Set up policies

This page gives a brief overview of folders and explains how to manage documents using folders.

Policy Engine and rules

In Document Warehouse, Policy Engine let users to define and execute common operations on documents (for example, validate or update) while creating or updating documents.

Rules and RuleSet

A Rule at a high level refers to a user-defined configuration that specifies the following:

  • what triggers the rules checking,
  • which condition is evaluated, and
  • what actions are run when the condition is satisfied.

Along with these specifications, a rule includes information of the description, source, target and triggering condition.

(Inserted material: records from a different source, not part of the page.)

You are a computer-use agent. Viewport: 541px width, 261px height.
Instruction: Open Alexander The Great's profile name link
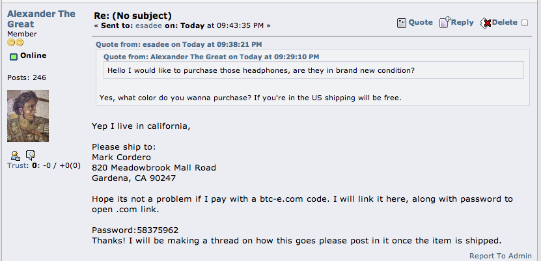tap(41, 19)
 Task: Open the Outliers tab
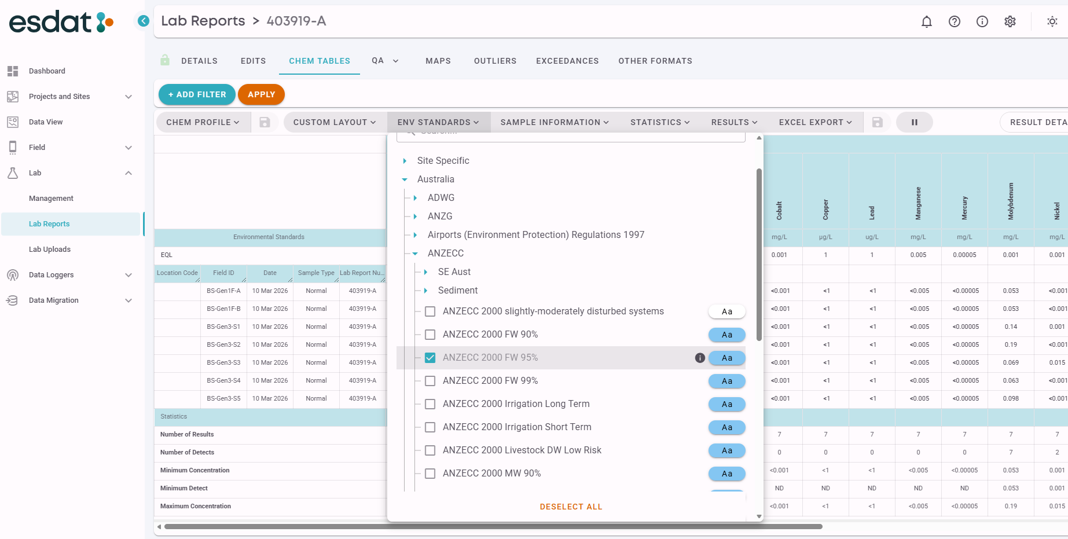point(495,61)
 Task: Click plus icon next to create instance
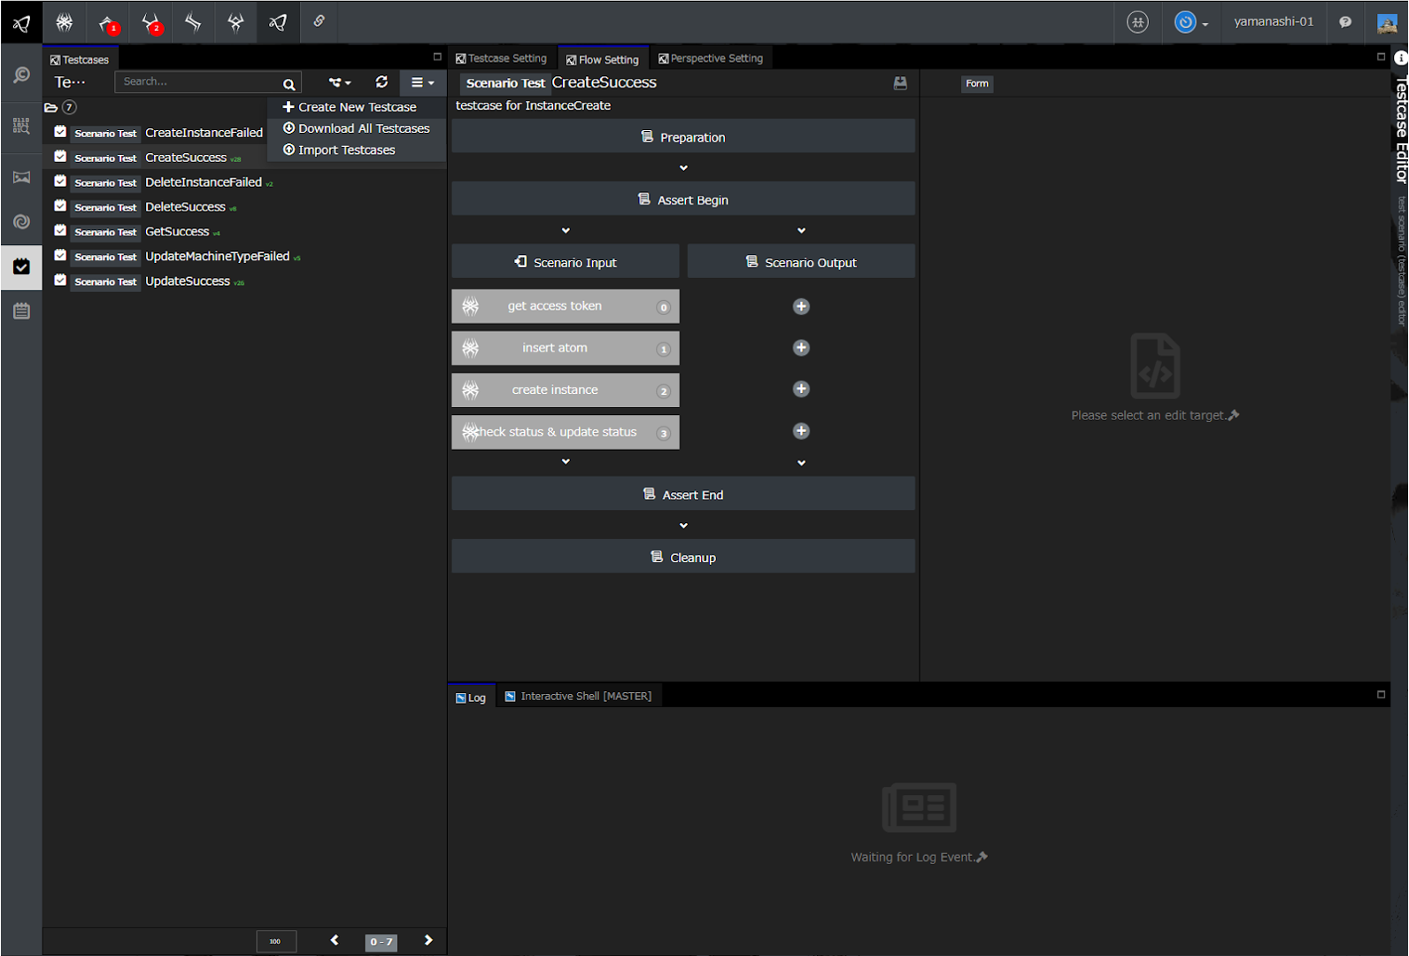(801, 389)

A logical collection of rules is called a RuleSet. For example, Rules operating on the same schema can be grouped together into a single RuleSet. Customers can define multiple RuleSets.

Rules are useful for automatically triggering predefined actions, while creating or updating documents.

A Rule consists of three main things:

  • TriggerType: Event on which the rule check should be initiated. Create and Update are the supported trigger types.
  • Rule Condition: The condition that is evaluated after a certain trigger type is detected. Conditions can be expressed using Common Expression Language (CEL). Each condition should evaluate to boolean output.
  • Actions: Set of steps that are executed when the rule is satisfied. When a rule condition is evaluated as true, then the corresponding action (configured in the rule) is executed. The following are the high-level details about specific actions implemented in Document Warehouse:
    • Data Validation action: Action that enables validating specific fields in the document during document creation or update.
    • Data Update action: Action that enables updating specific fields in the document during document creation or update. Such updates are run when the rule condition is satisfied.
    • Delete Document Action: Action that enables deleting the document during document update when certain fields meet the deletion criteria defined using rule conditions.
    • Folder inclusion action: Action that automatically adds a new document (or updated document) under specific folders. Such folders can be specified directly using their name.
    • Remove from folder action: Action that automatically removes a new document from given folders when a rule-level condition is satisfied.
    • Access Control Action: Action that allows updating the access control lists (groups and user bindings) during document creation. Such updates are run when the rule condition is satisfied.
    • Publish action: Action that publishes specific messages to the user's Pub/Sub channel when a rule-level condition is satisfied.

Manage RuleSets

Document Warehouse provides APIs to manage RuleSets (Create, Get, Update, Delete, List). This section provides samples for configuring different types for rules.

Create a RuleSet

To create a rule-set, do the following:

REST

Request:

# Create a RuleSet for data validation.
curl -X POST -H "Authorization: Bearer $(gcloud auth print-access-token)" \
-H "Content-Type: application/json; charset=utf-8" \
https://contentwarehouse.googleapis.com/v1/projects/PROJECT_NUMBER/locations/LOCATION/ruleSets \
-d '{
  "rules": [
    {
      "trigger_type": "ON_CREATE",
      "condition": "documentType == \'W9\' && STATE ==\'CA\'",
      "actions": {
        "data_validation": {
          "conditions": {
            "NAME": "NAME != \'\'",
            "FILING_COST": "FILING_COST > 10.0"
          }
        }
      },
      "enabled": true
    }
  ],
  "description": "W9: Basic validation check rules."
}'

Response

{
  "description": "W9: Basic validation check rules.",
  "name": "RULE_SET_NAME",
  "rules": [
    {
      "actions": [
        {
          "actionId": "de0e6b84-106b-44ba-b1c4-0b3ad6ddc719",
          "dataValidation": {
            "conditions": {
              "FILING_COST": "FILING_COST > 10.0",
              "NAME": "NAME != ''"
            }
          }
        }
      ],
      "condition": "documentType == 'W9' && STATE =='CA'",
      "enabled": true,
      "triggerType": "ON_CREATE"
    }
  ]
}

Python

For more information, see the Document AI Warehouse Python API reference documentation.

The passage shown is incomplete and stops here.